Maybe you, like me, grew up in an evangelical church with these notions of discipleship. Or maybe you grew up in a more mainline denomination that talked about social justice more often. Or maybe you grew up Catholic and had a different set of expectations.
No matter what tradition (or no tradition) you were raised in, revisiting the Gospel of Mark with fresh eyes makes a huge difference in how we understand the ministry of Jesus and what it means to be a disciple.
The Gospel of Mark is all about discipleship. It’s a call to action, a call to get involved, a call to bring about the Kingdom of God right here, right now. In every story the writer of Mark is telling their audience what it means to be a disciple.
The Gospel of Mark is all about discipleship. It’s a call to action, a call to get involved, a call to bring about the Kingdom of God right here, right now.
And while a couple of the things, on the surface, seem like the kind of things I was taught in my church, a deeper dive tells another story.
Take chapter ten. It’s a series of small scenes, jumping from one to another almost without time to breathe in between. On a quick read we get a conversation about divorce, a lesson on children, a story about wealth, a teaching about death, a conversation about power and prestige from Jesus’s followers, and then a story of healing. Phew! That’s a lot to pack in to one chapter!

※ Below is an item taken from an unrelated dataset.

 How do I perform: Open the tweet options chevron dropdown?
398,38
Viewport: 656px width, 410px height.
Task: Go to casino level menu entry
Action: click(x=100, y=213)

In my church growing up, I would have been taught about the stories like this: divorce is bad (and so are gay people), be as innocent as children, be willing to give up your money (or, alternately, no one is perfect), Jesus is God so he knew he was going to die, don’t be a power grabber, and God can heal you if you have enough faith.
Does any of that sound familiar?
Now, whole commentaries have been written on each of those stories, but if we keep in mind that Mark is about discipleship, each of these stories takes on a different hue. Each instance is a moment where Jesus is inviting people into the way of discipleship.
This chapter starts with the conversation about divorce and honestly, it’s the most tricky to parse. Some commentaries talk about how Jesus provides more care for women than traditional law, allowing them, also to declare a divorce. Other commentaries state that this was an attempt to trick Jesus into talking about Herod and his marital relations, the same type of critique that got John the Baptist executed.
It can feel like this is an anti-queer text eliminating the possibility of queer relationships, but I see this text as centering, again, the least of these. It’s about critiquing power structures that allow men to rule over women, it’s about critiquing political structures that allow for the taking of women and for a ruling class that plays by different rules.
Who are those being ruled over today? Who are the people without agency over their own bodies and relationships? How are laws set up that privilege certain types of relationships while excluding others? These are the questions we’re being invited to sit with and to answer with our own discipleship.
Who are those being ruled over today? Who are the people without agency over their own bodies and relationships? How are laws set up that privilege certain types of relationships while excluding others?
In the episode with the children, Jesus is centering the needs and feelings of a group of people who were often overlooked, who had no rights, who wouldn’t have been considered important. The call to radical discipleship is to center those on the margins.
Who are those on the margins today? Transgender children, Black and Latinx transgender people, particularly transgender women, and so many others who are kept out of decision making and for whom others’ decisions do damage to their lives.
In the encounter with the rich young man we hear that he’s been devoutly religious, he’s kept the commandments, he’s honored his family. He’s done all of the right things. Jesus invites him into deeper participation; to give up his security and join the political movement for liberation. And the man goes away sad because he’s unwilling to go that far. Those on the margins already have nothing to lose, this man was being invited to stand with them in solidarity and was unable to do it.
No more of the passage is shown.